▶ [SELECTED EXCERPT]:
******************************

I believe we are talking "motorcycles" here, and perhaps you should consider that the western world includes Western Europe, where a full-sized motorcycle is considered to be one larger than 125cc and there is still a thriving 50cc market, that descendants of the C50 Super Cub still participate in.
Re: Horsefeathers...

The problem with that, in this context, is that it isn't really a value bike. Even if you can get one at MSRP, you'll still have to get the parts to address that part of the package you don't like. I don't know if I would need a gel pad for the Nighthawk, but I'm almost sure I would for the Sportster.

If I could afford an XL1200S Sportster Sport, I'd try it out. It looks like what a basic Sportster + Harley Tax would be for me anyway. But it's not a value bike the way a Nighthawk would be.
Re: Ya got that right...

I'll accept that...

HOWEVER: If a Nighthawk will "be worth less than half its original price in a few years even if still in cherry condition" then the thing to do is use a little judo and let the bike's depreciation work for you. Nighthawks are relatively hard to kill, so if you can buy used and get a mechanic to check the condition of the bike before you buy, you can have yourself a good, reliable bike that won't depreciate much (more).
Re: What is your point?


1. I'm not sure the post you were replying to was trying to say that the Enfield Bullet was made in China; the Bullet statement and the China statement were probably meant to be seperate.

2. In addition to the BMW clones, China makes lots of different bikes, including Jialing, which is built in partnership with Honda.

******************************

▶ [RECORD EXTRACTS]:

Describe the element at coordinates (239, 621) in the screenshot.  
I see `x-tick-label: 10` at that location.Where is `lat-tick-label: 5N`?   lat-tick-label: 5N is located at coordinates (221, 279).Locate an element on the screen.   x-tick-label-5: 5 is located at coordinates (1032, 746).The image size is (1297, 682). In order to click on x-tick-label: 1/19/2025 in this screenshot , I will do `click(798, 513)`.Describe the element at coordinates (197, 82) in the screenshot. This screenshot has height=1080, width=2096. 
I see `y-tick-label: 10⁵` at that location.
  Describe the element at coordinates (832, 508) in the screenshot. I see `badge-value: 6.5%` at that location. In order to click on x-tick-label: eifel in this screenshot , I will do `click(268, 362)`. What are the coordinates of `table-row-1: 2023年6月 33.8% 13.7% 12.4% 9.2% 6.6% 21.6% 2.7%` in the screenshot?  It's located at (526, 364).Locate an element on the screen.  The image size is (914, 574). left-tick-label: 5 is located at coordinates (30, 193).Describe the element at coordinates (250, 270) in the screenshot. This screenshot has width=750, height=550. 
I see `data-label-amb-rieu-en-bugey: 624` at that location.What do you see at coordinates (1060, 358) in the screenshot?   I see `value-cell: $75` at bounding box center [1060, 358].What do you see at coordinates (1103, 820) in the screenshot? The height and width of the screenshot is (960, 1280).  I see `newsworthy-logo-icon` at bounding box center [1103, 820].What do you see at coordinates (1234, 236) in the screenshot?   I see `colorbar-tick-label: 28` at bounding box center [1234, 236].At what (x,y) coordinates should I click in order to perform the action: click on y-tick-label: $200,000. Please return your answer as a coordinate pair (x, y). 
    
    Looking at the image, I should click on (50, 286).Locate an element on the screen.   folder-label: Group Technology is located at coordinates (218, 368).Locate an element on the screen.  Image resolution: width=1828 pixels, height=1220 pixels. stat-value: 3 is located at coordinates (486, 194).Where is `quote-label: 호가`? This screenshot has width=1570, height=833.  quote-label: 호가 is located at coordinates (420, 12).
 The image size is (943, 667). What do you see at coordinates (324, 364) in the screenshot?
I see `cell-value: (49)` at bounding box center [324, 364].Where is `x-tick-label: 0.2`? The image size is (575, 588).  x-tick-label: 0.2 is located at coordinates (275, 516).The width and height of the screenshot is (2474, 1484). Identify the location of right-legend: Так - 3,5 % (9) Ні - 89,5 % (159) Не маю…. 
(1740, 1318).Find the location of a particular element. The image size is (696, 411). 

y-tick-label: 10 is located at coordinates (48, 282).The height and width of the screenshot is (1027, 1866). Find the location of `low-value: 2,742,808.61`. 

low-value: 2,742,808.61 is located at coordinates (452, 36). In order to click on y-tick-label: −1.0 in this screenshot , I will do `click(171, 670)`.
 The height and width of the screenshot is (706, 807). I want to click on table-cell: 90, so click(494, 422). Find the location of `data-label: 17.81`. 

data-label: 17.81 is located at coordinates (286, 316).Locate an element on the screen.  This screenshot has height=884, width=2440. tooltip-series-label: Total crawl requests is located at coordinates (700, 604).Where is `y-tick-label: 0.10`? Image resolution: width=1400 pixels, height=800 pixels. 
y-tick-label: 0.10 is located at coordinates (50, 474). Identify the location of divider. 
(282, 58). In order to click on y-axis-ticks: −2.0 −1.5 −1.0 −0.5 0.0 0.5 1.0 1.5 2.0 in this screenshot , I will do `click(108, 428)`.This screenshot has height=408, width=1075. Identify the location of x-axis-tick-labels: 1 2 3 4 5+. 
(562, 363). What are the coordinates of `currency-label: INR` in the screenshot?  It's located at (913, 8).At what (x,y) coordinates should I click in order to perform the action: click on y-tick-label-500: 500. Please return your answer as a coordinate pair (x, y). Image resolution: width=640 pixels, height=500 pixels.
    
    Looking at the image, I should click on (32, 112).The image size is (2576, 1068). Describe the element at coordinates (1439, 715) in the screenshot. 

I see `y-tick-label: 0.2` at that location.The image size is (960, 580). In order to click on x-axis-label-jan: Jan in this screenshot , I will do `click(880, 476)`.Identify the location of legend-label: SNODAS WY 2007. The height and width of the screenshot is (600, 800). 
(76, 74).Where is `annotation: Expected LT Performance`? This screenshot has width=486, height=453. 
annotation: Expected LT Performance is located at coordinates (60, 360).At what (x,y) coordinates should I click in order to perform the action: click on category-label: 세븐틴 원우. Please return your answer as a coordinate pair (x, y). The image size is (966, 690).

******************************

▶ [EXERCISE BRIEF]: Rewrite the stretch of the motorcycle discussion from "I believe we" through "Re: Horsefeathers...", changing "thriving" to "flourishing". The records were taken from a separate source.

▶ [RESPONSE FOR THIS EXERCISE]:
I believe we are talking "motorcycles" here, and perhaps you should consider that the western world includes Western Europe, where a full-sized motorcycle is considered to be one larger than 125cc and there is still a flourishing 50cc market, that descendants of the C50 Super Cub still participate in.
Re: Horsefeathers...